Dissecting Post-Training: Uncovering the Complementary Roles of SFT and RL for Document Parsing
Abstract
Document parsing, the task of extracting diverse content from PDFs while preserving their structural integrity, has been significantly advanced by Multimodal Large Language Models (MLLMs). These models have achieved remarkable success, largely driven by extensive post-training on massive datasets. This paper therefore undertakes a deep analysis of the two dominant adaptation strategies, Supervised Fine-Tuning (SFT) and Reinforcement Learning (RL), prompted by a puzzling observation on the PDF-to-Markdown task: SFT makes a negligible impact, especially on parsing complex tables and formulas, while RL achieves substantial overall gains.
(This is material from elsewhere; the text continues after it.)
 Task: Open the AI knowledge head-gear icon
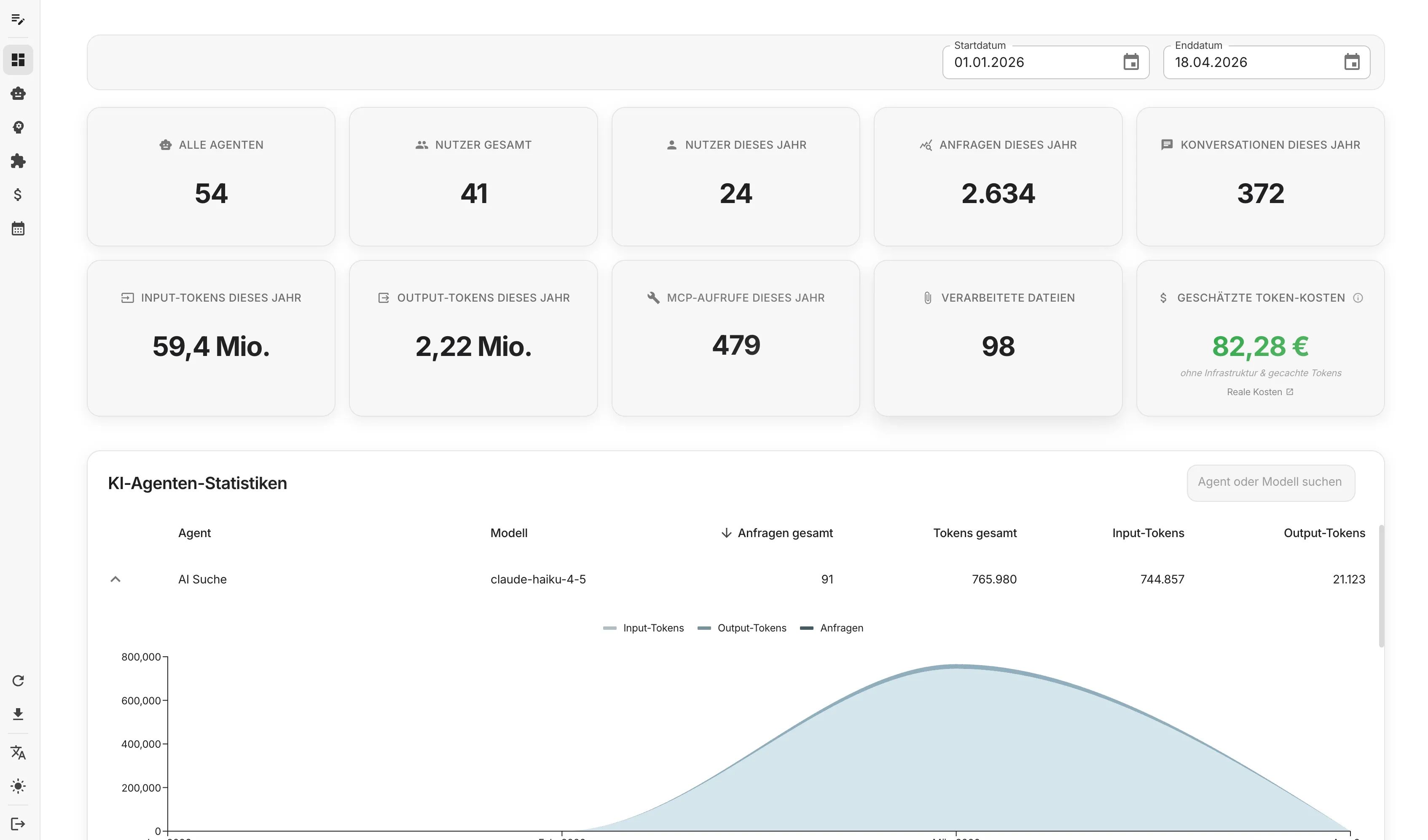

To unravel the reasons, our systematic investigation reveals a clear and complementary division of labor: SFT primarily operates as a structure learner, biased towards mastering the low-entropy syntax of document layouts. While it learns the format of a table, it struggles to ensure the fidelity of its high-entropy cell content. Conversely, RL excels as a content refiner by optimizing a holistic reward that reflects final accuracy. We further ground this phenomenon in the distinct theoretical nature of their respective objective functions. Based on these findings, we introduce a unified strategy that explicitly harnesses their individual strengths while mitigating their weaknesses. This work shows that a deep understanding of post-training methods is key to unlocking performance beyond what data scaling alone can achieve.